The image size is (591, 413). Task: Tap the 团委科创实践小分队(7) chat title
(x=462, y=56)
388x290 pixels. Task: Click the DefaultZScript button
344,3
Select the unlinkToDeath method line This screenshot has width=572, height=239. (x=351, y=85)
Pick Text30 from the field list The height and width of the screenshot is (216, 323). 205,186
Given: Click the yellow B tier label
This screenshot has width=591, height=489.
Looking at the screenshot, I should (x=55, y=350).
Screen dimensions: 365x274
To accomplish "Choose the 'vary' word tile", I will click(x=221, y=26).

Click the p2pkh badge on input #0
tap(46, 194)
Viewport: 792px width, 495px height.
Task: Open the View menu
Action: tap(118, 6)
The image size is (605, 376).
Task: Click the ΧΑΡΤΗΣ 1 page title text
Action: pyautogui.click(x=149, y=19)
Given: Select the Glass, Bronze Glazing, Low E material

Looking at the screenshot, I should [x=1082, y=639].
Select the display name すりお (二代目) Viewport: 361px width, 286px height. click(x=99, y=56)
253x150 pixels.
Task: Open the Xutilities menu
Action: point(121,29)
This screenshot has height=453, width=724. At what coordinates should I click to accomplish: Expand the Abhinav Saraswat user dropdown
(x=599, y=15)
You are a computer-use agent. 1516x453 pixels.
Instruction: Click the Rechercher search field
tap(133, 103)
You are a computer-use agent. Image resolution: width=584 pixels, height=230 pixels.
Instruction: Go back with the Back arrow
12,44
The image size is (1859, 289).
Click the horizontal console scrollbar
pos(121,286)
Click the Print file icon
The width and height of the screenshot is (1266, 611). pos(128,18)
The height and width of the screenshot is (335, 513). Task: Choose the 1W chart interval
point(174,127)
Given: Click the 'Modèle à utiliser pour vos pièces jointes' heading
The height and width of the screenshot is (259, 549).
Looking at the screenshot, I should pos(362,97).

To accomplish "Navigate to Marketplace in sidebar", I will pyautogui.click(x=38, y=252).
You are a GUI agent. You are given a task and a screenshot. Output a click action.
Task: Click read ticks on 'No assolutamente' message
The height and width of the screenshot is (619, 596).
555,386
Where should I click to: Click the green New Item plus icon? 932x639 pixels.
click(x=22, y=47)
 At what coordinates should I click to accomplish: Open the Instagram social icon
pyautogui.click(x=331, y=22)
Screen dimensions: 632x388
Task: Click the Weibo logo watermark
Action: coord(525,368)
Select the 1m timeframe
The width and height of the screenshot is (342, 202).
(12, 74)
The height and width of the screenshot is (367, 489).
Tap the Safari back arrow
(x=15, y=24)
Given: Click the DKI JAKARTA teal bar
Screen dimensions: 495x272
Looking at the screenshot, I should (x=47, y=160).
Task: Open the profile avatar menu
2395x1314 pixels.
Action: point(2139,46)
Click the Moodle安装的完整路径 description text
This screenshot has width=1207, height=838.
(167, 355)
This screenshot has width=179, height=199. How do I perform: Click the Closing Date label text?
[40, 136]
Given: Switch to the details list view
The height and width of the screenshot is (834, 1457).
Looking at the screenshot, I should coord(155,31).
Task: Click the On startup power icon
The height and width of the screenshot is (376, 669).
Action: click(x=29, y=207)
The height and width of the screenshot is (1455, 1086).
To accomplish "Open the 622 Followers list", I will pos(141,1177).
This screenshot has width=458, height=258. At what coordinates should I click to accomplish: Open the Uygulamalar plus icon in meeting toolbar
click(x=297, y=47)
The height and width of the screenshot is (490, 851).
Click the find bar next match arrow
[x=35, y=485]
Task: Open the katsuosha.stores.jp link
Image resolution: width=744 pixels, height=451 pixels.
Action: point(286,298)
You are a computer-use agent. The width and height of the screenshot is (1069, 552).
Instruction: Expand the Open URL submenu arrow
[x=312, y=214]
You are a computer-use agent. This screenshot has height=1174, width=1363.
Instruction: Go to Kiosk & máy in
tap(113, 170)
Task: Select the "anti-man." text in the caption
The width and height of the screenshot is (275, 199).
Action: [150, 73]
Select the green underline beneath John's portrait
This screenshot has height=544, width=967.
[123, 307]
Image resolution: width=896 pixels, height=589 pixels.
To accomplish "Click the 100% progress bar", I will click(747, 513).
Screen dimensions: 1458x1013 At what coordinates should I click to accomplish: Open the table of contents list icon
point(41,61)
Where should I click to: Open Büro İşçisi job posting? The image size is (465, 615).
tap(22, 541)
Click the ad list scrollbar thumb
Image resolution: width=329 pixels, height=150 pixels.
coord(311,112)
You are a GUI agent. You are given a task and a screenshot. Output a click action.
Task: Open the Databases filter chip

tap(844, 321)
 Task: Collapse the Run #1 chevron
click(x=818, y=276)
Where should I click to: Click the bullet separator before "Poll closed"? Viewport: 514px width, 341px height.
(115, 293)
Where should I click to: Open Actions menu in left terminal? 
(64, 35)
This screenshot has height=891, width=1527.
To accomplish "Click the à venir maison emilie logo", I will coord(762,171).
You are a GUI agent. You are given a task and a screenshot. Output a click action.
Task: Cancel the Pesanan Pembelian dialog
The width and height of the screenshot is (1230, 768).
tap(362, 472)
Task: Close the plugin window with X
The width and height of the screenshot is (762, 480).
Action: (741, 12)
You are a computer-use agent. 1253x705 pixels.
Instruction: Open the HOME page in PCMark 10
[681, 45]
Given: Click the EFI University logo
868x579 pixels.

______

▶ [Your instructions] Output the material above as a numbered list, leaving out blank lines.

▶ [Answer]
1. The image size is (591, 413). Task: Tap the 团委科创实践小分队(7) chat title
2. (x=462, y=56)
3. 388x290 pixels. Task: Click the DefaultZScript button
4. 344,3
5. Select the unlinkToDeath method line This screenshot has width=572, height=239. (x=351, y=85)
6. Pick Text30 from the field list The height and width of the screenshot is (216, 323). 205,186
7. Given: Click the yellow B tier label
8. This screenshot has width=591, height=489.
9. Looking at the screenshot, I should (x=55, y=350).
10. Screen dimensions: 365x274
11. To accomplish "Choose the 'vary' word tile", I will click(x=221, y=26).
12. Click the p2pkh badge on input #0
13. tap(46, 194)
14. Viewport: 792px width, 495px height.
15. Task: Open the View menu
16. Action: tap(118, 6)
17. The image size is (605, 376).
18. Task: Click the ΧΑΡΤΗΣ 1 page title text
19. Action: pyautogui.click(x=149, y=19)
20. Given: Select the Glass, Bronze Glazing, Low E material
21. Looking at the screenshot, I should [x=1082, y=639].
22. Select the display name すりお (二代目) Viewport: 361px width, 286px height. click(x=99, y=56)
23. 253x150 pixels.
24. Task: Open the Xutilities menu
25. Action: point(121,29)
26. This screenshot has height=453, width=724. At what coordinates should I click to accomplish: Expand the Abhinav Saraswat user dropdown
27. (x=599, y=15)
28. You are a computer-use agent. 1516x453 pixels.
29. Instruction: Click the Rechercher search field
30. tap(133, 103)
31. You are a computer-use agent. Image resolution: width=584 pixels, height=230 pixels.
32. Instruction: Go back with the Back arrow
33. 12,44
34. The image size is (1859, 289).
35. Click the horizontal console scrollbar
36. pos(121,286)
37. Click the Print file icon
38. The width and height of the screenshot is (1266, 611). pos(128,18)
39. The height and width of the screenshot is (335, 513). Task: Choose the 1W chart interval
40. point(174,127)
41. Given: Click the 'Modèle à utiliser pour vos pièces jointes' heading
42. The height and width of the screenshot is (259, 549).
43. Looking at the screenshot, I should pos(362,97).
44. To accomplish "Navigate to Marketplace in sidebar", I will pyautogui.click(x=38, y=252).
45. You are a GUI agent. You are given a task and a screenshot. Output a click action.
46. Task: Click read ticks on 'No assolutamente' message
47. The height and width of the screenshot is (619, 596).
48. 555,386
49. Where should I click to: Click the green New Item plus icon? 932x639 pixels.
50. click(x=22, y=47)
51.  At what coordinates should I click to accomplish: Open the Instagram social icon
52. pyautogui.click(x=331, y=22)
53. Screen dimensions: 632x388
54. Task: Click the Weibo logo watermark
55. Action: coord(525,368)
56. Select the 1m timeframe
57. The width and height of the screenshot is (342, 202).
58. (12, 74)
59. The height and width of the screenshot is (367, 489).
60. Tap the Safari back arrow
61. (x=15, y=24)
62. Given: Click the DKI JAKARTA teal bar
63. Screen dimensions: 495x272
64. Looking at the screenshot, I should (x=47, y=160).
65. Task: Open the profile avatar menu
66. 2395x1314 pixels.
67. Action: point(2139,46)
68. Click the Moodle安装的完整路径 description text
69. This screenshot has width=1207, height=838.
70. (167, 355)
71. This screenshot has width=179, height=199. How do I perform: Click the Closing Date label text?
72. [40, 136]
73. Given: Switch to the details list view
74. The height and width of the screenshot is (834, 1457).
75. Looking at the screenshot, I should coord(155,31).
76. Task: Click the On startup power icon
77. The height and width of the screenshot is (376, 669).
78. Action: click(x=29, y=207)
79. The height and width of the screenshot is (1455, 1086).
80. To accomplish "Open the 622 Followers list", I will pos(141,1177).
81. This screenshot has width=458, height=258. At what coordinates should I click to accomplish: Open the Uygulamalar plus icon in meeting toolbar
82. click(x=297, y=47)
83. The height and width of the screenshot is (490, 851).
84. Click the find bar next match arrow
85. [x=35, y=485]
86. Task: Open the katsuosha.stores.jp link
87. Image resolution: width=744 pixels, height=451 pixels.
88. Action: point(286,298)
89. You are a computer-use agent. The width and height of the screenshot is (1069, 552).
90. Instruction: Expand the Open URL submenu arrow
91. [x=312, y=214]
92. You are a computer-use agent. This screenshot has height=1174, width=1363.
93. Instruction: Go to Kiosk & máy in
94. tap(113, 170)
95. Task: Select the "anti-man." text in the caption
96. The width and height of the screenshot is (275, 199).
97. Action: [150, 73]
98. Select the green underline beneath John's portrait
99. This screenshot has height=544, width=967.
100. [123, 307]
101. Image resolution: width=896 pixels, height=589 pixels.
102. To accomplish "Click the 100% progress bar", I will click(747, 513).
103. Screen dimensions: 1458x1013 At what coordinates should I click to accomplish: Open the table of contents list icon
104. point(41,61)
105. Where should I click to: Open Büro İşçisi job posting? The image size is (465, 615).
106. tap(22, 541)
107. Click the ad list scrollbar thumb
108. Image resolution: width=329 pixels, height=150 pixels.
109. coord(311,112)
110. You are a GUI agent. You are given a task and a screenshot. Output a click action.
111. Task: Open the Databases filter chip
112. tap(844, 321)
113.  Task: Collapse the Run #1 chevron
114. click(x=818, y=276)
115. Where should I click to: Click the bullet separator before "Poll closed"? Viewport: 514px width, 341px height.
116. (115, 293)
117. Where should I click to: Open Actions menu in left terminal? 
118. (64, 35)
119. This screenshot has height=891, width=1527.
120. To accomplish "Click the à venir maison emilie logo", I will coord(762,171).
121. You are a GUI agent. You are given a task and a screenshot. Output a click action.
122. Task: Cancel the Pesanan Pembelian dialog
123. The width and height of the screenshot is (1230, 768).
124. tap(362, 472)
125. Task: Close the plugin window with X
126. The width and height of the screenshot is (762, 480).
127. Action: (741, 12)
128. You are a computer-use agent. 1253x705 pixels.
129. Instruction: Open the HOME page in PCMark 10
130. [681, 45]
131. Given: Click the EFI University logo
132. 868x579 pixels.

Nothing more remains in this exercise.